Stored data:

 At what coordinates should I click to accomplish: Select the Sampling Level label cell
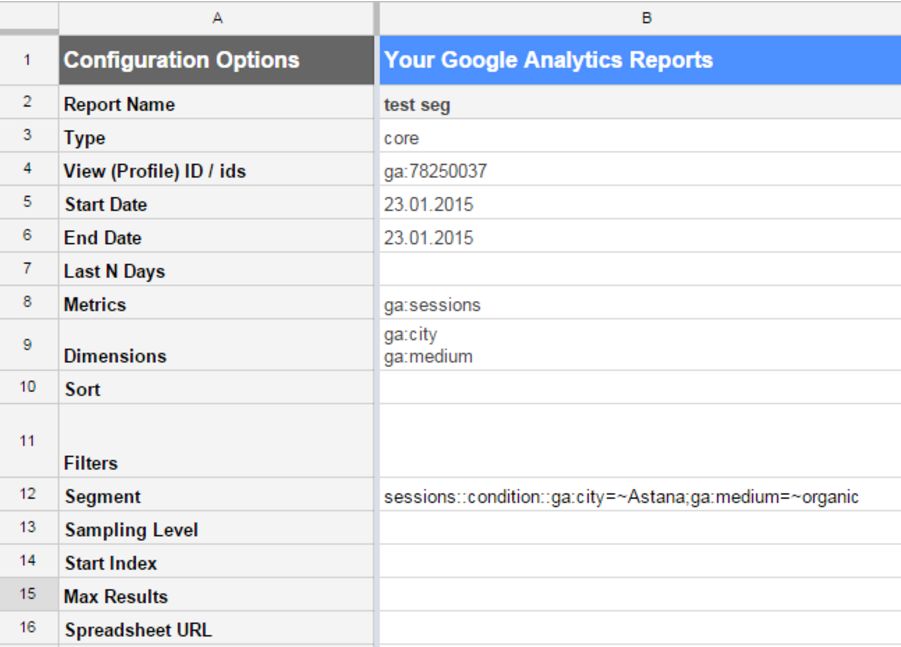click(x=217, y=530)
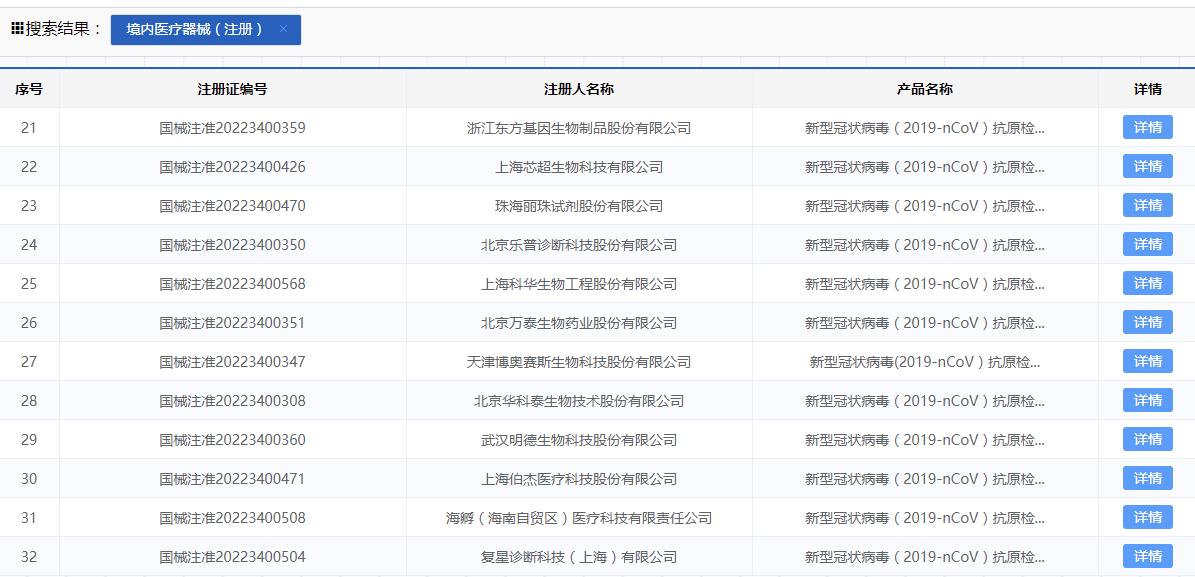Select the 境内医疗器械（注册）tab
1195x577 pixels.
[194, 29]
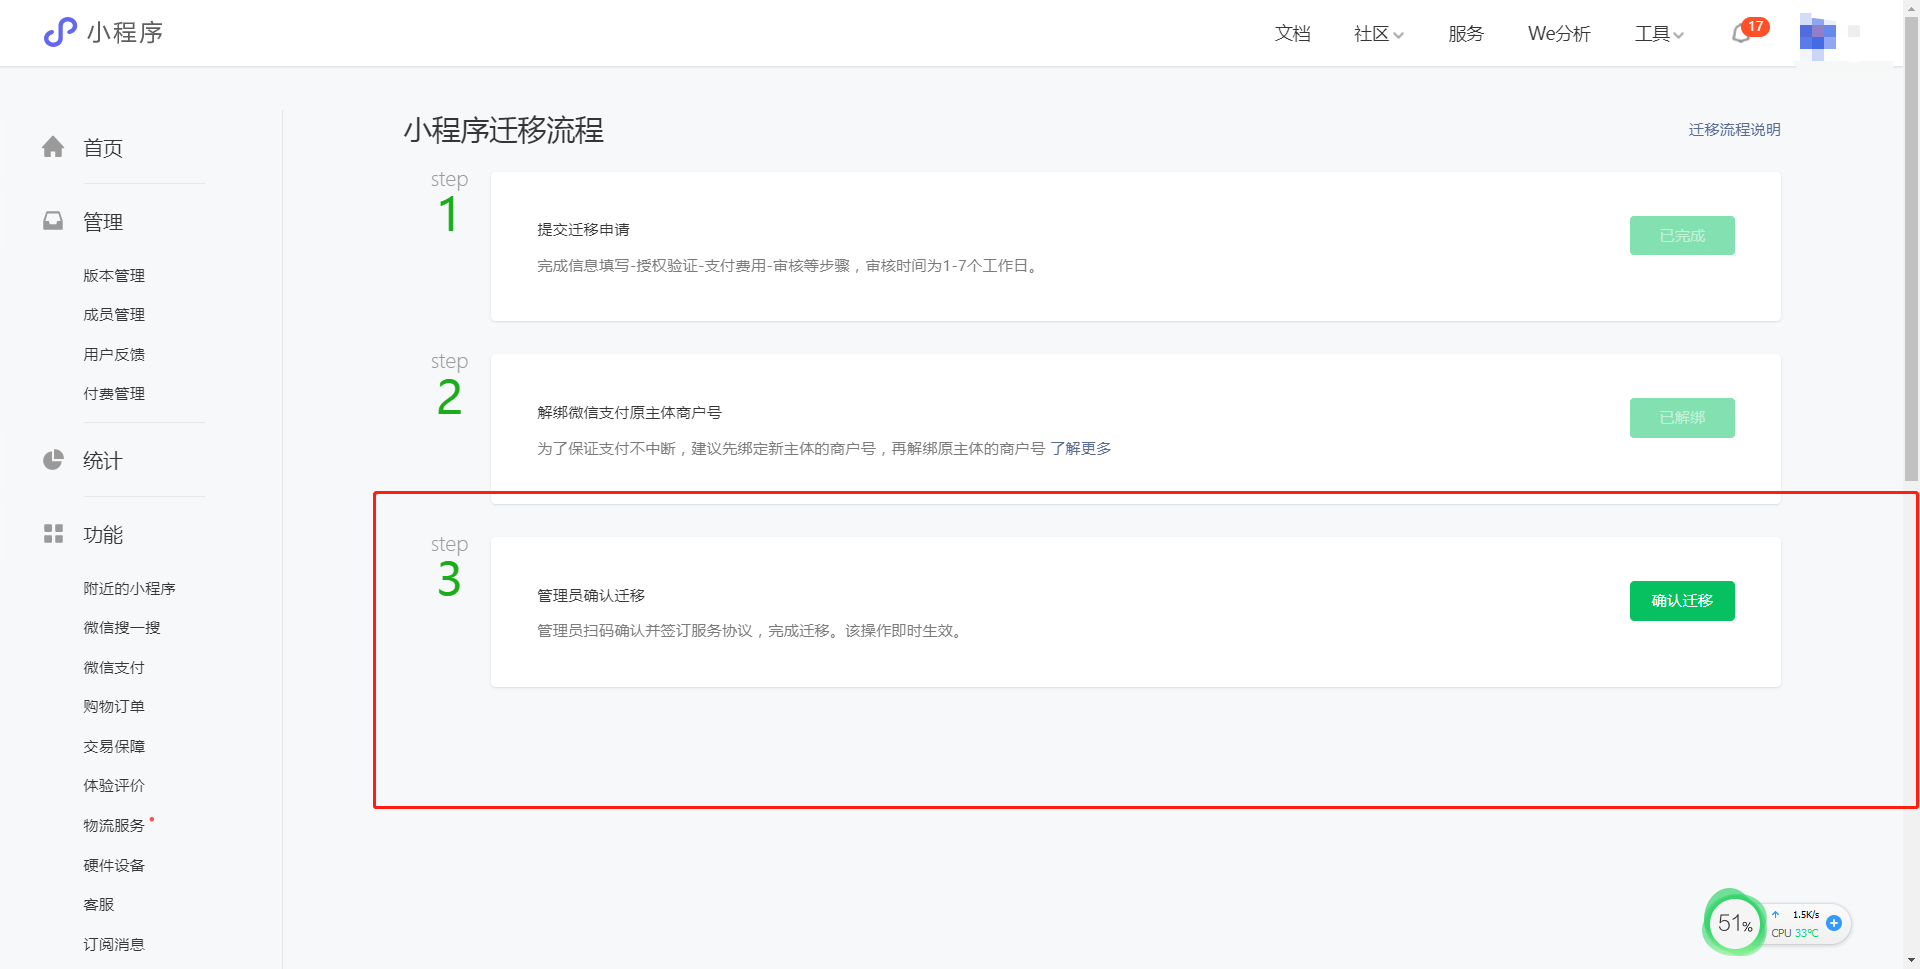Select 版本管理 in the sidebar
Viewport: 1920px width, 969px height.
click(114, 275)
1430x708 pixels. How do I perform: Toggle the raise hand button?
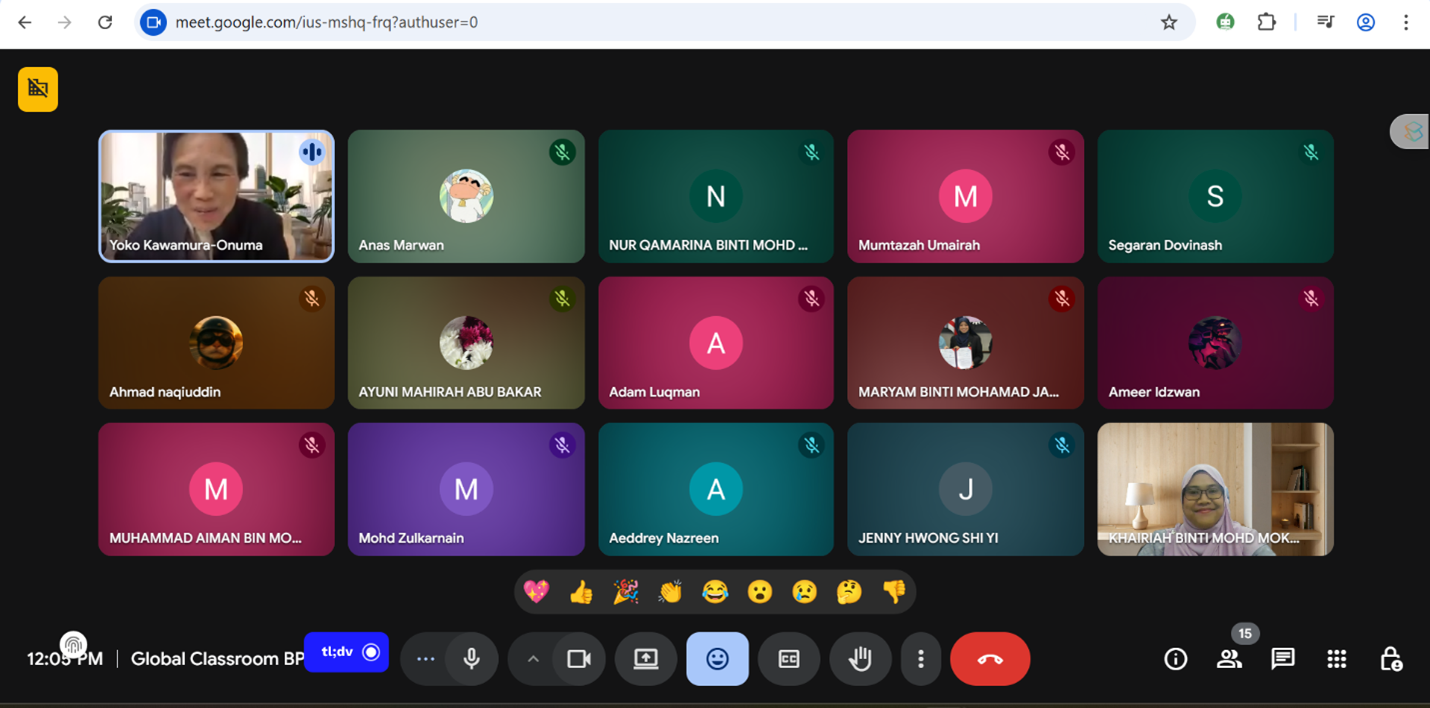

## Problem requirements
Would you copy out all the data exactly, without the images?

## Response for this exercise
 At what coordinates should I click to accomplish: Select the Sampling Level label cell
click(x=217, y=530)
Select the 境内医疗器械（注册）tab
1195x577 pixels.
[194, 29]
Select 版本管理 in the sidebar
Viewport: 1920px width, 969px height.
click(114, 275)
1430x708 pixels. How do I perform: Toggle the raise hand button?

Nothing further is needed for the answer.